Rachael, I wasn't being condescending.

Mac, that's all she referenced, streaming Pandora. Pandora's site says consumer stuff only receives it at 128K. At that bitrate, you don't need a good spec amp. How many times have we including you, suggested to people if you want good answers provide complete info in your questions? I've read her posts before, she knows the difference between mixing good audio in a home studio and streaming MP3's. If she's only talking about one and not the other so?? Sorry Rachael, I'm not deliberately talking past you here, this is for Mac. And how many times Mac have you said if on a budget pick up a good name 70-80's era stereo receiver at a yard sale? Or Goodwill like Scott said. Even a 2000 era cheapo Panasonic/Awia/Sony low end consumer home theater receiver is fine for this. And if a person can't hear the difference between an uncompressed wav file and an MP3 anyway then you still don't need a high spec amp do you? Therefore, my answer was complete, correct and not condescending. Just the facts, ma'am.

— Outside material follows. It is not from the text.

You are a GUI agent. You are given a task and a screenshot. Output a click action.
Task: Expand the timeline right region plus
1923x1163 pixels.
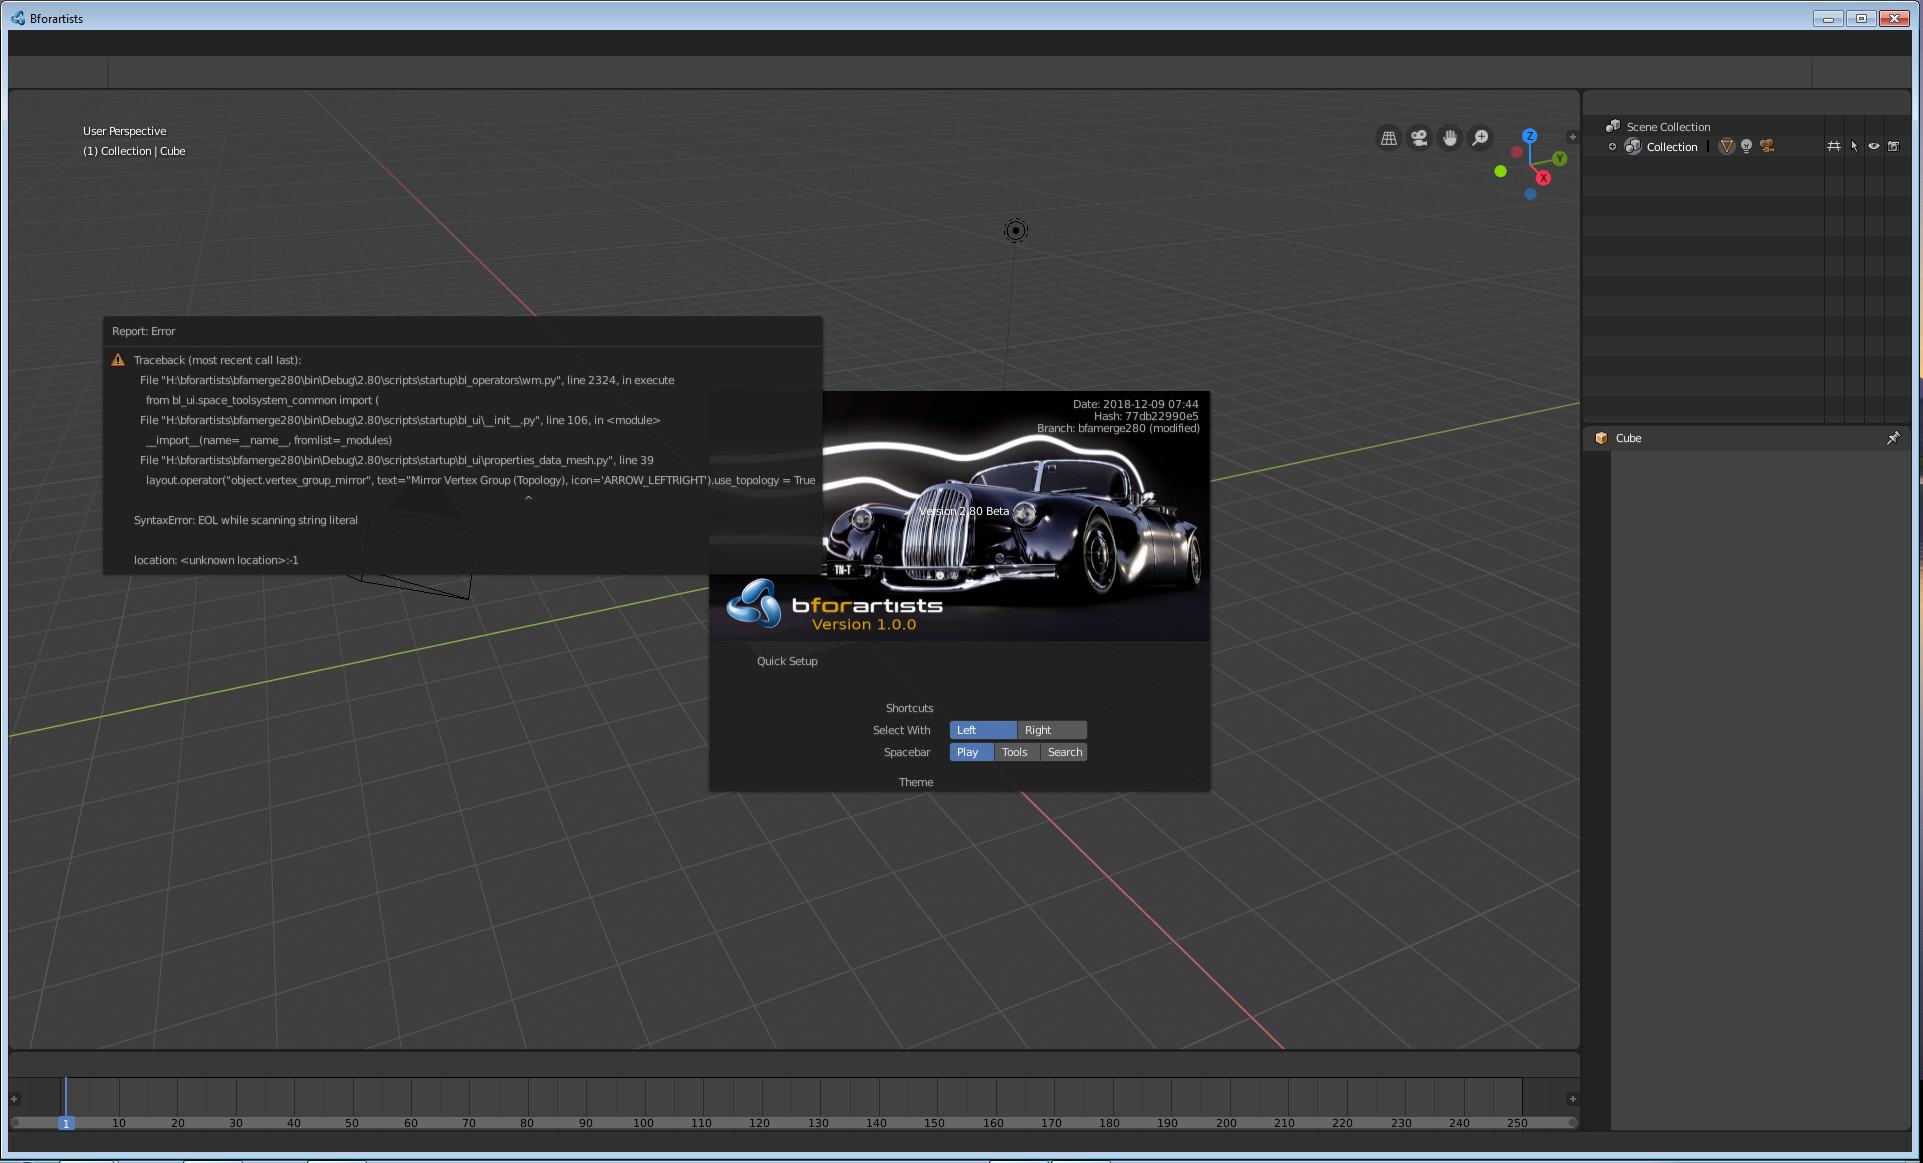1572,1099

This brings up another point that we all should consider when thinking about new equipment. There's ear testing websites and we already have home studio setups. Test ourselves if we really can hear these differences or not. I admit I can some of the time. Other times not so much. It mainly depends on the freq range in the source material. Higher freq's are what starts to break up in compressed files and higher freq's are what older folks start to lose first. I can hear cymbals breaking up on some MP3's but mainly on small group stuff like trios where the drums are hot. But, on bigger band higher engergy stuff like traditional big band or TOP things, it's pretty hard to really hear that. For me it's becomming marginal as to whether it's worth it or not. I've been using an Alesis RA100 amp for years and I'm pretty sure that's as good as I will ever need for this stuff at home. You can buy one of those for $100 used all day long now. When I mix stuff after I get it to where I think it should be I deliberately boost the higher freq's above 9K a few db to allow for people with better hearing because my own hearing rolls off about there. I'll never know if that is appropriate or not but I think it is.